When we arrived at our destination, another couple were going canoeing.


They put to water in this river.

The start of our jungle trek was on the opposite bank.


We were transferred across by traditional canoe.



Our walk begins through rugged tracks leading towards the first village on our trek.


The villagers main source of income is are rubber trees, and here you can see a tree being “piped” and some bags with rubber ready to be processed.


We leave the road and head through forests.

Our guide Lan was a really interesting guy who had worked as an adventure guide for several years.


From here we head into the jungle.

Lan (like many of the people we met on the trip) was very comfortable in the jungle

He demonstrated this technique of fashioning a large leaf and “sewing” it together to make it into a hat.

I was impressed.


The route takes us higher into the mountains and we are furnished with walking poles.

I wondered what kind of cutting tool our guide would have. A Parang, a Panga, perhaps a Kukri.

Interestingly, none of this. He had a kitchen cleaver. To my surprise it performed perfectly.

He explained he used it as he could use it for preparing chickens at home, being stainless steel it was easier to clean and held and edge for longer.


We reach the top of the col, and the view into the valley is spectacular.


At the bottom of the hill, were on the outskirts of another village.

They have constructed this simple shelter, so that travellers and people visiting relatives have somewhere to stay.


Much less dense, we wander through a wood towards the village.


The village has a school, a rice store and loads of other cool things.

It was quite simple though, and most of the people we were introduced too, seemed reasonably happy though they didn’t have much in the way of possessions.


In the middle of the picture is an artillery shell.

It had been repurposed as an anvil and was used making things and processing bamboo.

As it was a nice day, we visited the village shop.

The owner and a few friends were inside sitting around a fire (in baking heat) and drinking whisky.

It was too nice a day to miss an opportunity, so I bought a couple of bottles of beer and we sat outside in the shade for an hour and chatted.

It was one of the most relaxing moments in the whole trip.

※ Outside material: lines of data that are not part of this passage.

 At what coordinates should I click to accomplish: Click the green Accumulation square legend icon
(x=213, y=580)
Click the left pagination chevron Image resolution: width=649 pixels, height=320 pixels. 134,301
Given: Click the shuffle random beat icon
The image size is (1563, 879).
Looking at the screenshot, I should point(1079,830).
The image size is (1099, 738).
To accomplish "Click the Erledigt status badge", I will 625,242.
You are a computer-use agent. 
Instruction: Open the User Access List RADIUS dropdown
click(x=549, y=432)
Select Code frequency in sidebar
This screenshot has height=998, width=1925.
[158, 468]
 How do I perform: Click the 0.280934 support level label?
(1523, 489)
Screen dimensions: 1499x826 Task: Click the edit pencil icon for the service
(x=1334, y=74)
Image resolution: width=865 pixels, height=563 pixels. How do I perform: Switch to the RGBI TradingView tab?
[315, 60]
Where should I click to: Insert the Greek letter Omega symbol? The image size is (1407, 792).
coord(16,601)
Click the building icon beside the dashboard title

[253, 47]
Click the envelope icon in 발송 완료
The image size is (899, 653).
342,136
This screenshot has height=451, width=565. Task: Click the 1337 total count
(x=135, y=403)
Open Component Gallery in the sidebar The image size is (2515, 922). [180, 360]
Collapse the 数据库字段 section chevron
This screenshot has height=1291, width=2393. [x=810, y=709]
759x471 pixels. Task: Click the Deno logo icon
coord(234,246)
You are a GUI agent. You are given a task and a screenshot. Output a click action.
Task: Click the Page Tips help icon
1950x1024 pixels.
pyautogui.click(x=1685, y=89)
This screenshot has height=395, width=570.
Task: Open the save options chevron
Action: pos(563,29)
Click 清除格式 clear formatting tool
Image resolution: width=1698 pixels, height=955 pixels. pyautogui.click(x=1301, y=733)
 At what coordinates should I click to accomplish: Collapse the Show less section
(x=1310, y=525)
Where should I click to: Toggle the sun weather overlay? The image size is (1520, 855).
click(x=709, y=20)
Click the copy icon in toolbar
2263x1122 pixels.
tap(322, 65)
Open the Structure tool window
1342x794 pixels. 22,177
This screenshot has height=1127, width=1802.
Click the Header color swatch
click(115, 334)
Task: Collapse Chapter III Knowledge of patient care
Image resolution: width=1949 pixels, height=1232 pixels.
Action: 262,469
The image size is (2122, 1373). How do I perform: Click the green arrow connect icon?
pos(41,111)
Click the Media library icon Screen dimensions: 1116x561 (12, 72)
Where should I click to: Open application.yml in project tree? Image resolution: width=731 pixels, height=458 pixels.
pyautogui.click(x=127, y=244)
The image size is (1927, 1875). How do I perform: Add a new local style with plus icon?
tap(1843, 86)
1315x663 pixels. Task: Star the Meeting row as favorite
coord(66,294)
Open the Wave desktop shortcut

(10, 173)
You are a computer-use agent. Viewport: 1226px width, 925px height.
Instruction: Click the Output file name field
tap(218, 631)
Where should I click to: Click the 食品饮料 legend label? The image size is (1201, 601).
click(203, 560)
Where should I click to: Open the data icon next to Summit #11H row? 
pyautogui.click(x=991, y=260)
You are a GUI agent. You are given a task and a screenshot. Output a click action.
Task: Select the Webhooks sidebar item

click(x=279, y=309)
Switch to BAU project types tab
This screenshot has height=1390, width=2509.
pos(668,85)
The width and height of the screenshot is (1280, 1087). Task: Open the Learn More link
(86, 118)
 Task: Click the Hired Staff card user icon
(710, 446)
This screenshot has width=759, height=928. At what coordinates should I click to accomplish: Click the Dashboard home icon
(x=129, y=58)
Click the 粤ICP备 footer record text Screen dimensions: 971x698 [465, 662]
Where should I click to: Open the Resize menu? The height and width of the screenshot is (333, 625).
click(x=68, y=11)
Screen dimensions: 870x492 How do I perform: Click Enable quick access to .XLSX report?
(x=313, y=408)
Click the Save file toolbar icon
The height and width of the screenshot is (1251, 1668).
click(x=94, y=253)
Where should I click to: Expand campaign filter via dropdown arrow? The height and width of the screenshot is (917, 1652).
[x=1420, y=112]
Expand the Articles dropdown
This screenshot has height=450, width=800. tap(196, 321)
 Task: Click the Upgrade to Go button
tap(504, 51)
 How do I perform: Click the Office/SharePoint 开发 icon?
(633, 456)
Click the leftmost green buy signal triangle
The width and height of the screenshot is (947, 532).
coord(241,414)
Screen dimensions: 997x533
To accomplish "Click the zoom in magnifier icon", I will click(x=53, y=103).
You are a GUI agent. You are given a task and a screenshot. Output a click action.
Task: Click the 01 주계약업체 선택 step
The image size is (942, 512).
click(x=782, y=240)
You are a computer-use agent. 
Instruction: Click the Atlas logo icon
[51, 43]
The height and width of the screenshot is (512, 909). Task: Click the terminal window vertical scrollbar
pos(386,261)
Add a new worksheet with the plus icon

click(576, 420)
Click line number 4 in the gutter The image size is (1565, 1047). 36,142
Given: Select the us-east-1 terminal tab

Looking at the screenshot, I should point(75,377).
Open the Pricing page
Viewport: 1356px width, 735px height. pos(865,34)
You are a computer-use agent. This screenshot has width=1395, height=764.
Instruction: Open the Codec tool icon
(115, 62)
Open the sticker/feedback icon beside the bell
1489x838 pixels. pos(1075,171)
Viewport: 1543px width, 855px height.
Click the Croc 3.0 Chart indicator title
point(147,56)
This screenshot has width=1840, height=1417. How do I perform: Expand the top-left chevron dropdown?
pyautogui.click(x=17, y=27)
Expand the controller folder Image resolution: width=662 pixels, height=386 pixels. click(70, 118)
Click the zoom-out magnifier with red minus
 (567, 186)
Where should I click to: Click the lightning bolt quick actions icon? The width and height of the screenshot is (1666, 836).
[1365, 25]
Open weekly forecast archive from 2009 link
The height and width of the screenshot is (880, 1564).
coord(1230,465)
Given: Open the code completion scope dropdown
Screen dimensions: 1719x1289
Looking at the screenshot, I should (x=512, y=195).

I opened the bottles with my Swiss army knife, Lan seemed as impressed with that, as I was with the cleaver.


Leaving the village, we wander through a clearing and back along the road.


We leave the road and follow a trail by the river.


And shortly afterwards, we arrive at the Tad Sae waterfall.


Around the front of the waterfall, there are loads of people relaxing and sunbathing.

Not like use hardened trekkers.


Tragically, we’ve now left the beautifully jungle and arrived at a tourist trap, with all the razzmatazz that entails…

But, we’ve also got lunch included with our trip and I have delicious Pad Thai with Chicken.


I rest my weary feet in the cool water.

Whilst doing so, I admire my Rohan Jungle cargoes.

I bought them some years ago, and I always think its a wast to go to a jungle and not wear them for their intended purpose.


A boat takes us back across the river where the trick waits to take us back to our hotel.

Another lovely evening, red wine, and a nice peace of steak for dinner.


In the morning, after breakfast by the Mekong Delta, we load up another truck with our bags and head for the airport.

My first visit to Laos complete, I thought the place was fantastic and I’ll be going back.